Where physics becomes metabolic biology
The number is derived from work largely associated with Sharon Kujawa and Charles Liberman, whose 2009 paper in the Journal of Neuroscience introduced the concept of cochlear synaptopathy [2], and whose 2015 follow-up in Hearing Research broadened the implications to noise exposure and aging [3]. The mechanism they describe is the gradual loss of synapses between inner hair cells and auditory nerve fibers. These synapses are the connection point where the physics of sound becomes the metabolic biology of hearing.
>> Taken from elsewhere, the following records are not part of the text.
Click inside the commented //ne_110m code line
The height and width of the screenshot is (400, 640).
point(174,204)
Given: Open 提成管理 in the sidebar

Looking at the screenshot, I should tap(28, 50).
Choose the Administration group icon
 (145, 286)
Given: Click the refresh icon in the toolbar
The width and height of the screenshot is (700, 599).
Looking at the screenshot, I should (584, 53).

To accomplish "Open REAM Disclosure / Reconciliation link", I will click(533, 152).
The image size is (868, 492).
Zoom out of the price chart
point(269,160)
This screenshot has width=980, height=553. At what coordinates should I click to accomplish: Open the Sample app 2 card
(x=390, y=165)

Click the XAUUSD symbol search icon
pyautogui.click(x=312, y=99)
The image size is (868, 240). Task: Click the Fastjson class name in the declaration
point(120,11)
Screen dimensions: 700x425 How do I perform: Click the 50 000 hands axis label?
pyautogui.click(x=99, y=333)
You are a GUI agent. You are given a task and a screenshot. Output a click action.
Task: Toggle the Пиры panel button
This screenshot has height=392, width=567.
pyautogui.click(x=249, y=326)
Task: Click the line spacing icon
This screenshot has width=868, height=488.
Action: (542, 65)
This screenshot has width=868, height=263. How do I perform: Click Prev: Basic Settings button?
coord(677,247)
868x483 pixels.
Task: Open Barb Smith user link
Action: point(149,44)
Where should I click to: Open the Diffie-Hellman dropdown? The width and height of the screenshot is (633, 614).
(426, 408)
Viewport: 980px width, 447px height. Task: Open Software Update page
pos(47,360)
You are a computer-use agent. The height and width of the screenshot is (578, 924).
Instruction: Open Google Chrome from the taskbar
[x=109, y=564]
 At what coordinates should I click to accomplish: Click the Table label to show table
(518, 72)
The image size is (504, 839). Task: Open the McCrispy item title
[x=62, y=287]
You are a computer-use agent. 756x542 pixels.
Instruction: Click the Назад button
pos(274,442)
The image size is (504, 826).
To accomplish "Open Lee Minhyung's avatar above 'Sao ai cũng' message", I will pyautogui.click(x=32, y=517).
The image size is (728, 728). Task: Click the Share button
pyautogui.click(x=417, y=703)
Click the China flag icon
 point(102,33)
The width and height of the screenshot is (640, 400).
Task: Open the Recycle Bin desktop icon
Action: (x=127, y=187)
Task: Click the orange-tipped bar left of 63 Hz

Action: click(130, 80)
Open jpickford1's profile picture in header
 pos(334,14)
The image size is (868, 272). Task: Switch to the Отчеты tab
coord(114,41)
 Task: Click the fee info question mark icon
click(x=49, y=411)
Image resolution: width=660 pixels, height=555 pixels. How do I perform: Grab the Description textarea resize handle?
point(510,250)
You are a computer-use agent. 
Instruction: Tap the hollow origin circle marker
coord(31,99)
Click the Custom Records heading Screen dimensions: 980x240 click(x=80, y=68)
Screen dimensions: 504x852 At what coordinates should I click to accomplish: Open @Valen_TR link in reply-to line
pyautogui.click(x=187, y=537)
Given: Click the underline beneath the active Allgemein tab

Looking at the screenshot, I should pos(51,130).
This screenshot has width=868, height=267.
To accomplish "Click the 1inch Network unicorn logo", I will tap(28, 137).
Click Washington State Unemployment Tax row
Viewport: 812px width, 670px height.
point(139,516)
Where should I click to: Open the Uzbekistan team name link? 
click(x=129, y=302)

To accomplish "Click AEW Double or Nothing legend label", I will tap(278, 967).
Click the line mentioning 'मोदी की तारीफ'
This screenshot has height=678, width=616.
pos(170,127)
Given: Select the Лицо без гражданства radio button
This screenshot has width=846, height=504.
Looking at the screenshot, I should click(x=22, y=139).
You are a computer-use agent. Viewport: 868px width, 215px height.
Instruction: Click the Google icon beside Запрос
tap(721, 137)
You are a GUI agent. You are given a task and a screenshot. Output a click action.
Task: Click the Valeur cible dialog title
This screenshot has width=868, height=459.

Signal quality, not just sensitivity
Synaptopathy degrades signal quality before it degrades sensitivity. When these synapses degrade, the signal that reaches the brain becomes noisier and less reliable, even when threshold sensitivity remains within the normal range. The audiogram is a loudness detection assessment: Can you hear this tone at this volume? It is not a signal quality assessment: How cleanly does that tone arrive in your brain?
The intervention window is wide open
Synaptopathy is biological by definition, its clinical implications are not subtle, and the intervention window is wide open: Functional symptoms like tinnitus and difficulty hearing in noise are often synaptopathy biomarkers that can progress undetected and untreated for decades. The early metabolic decline that the audiogram misses is the upstream cause of a downstream cognitive outcome that compromises quality of life and costs the global economy trillions.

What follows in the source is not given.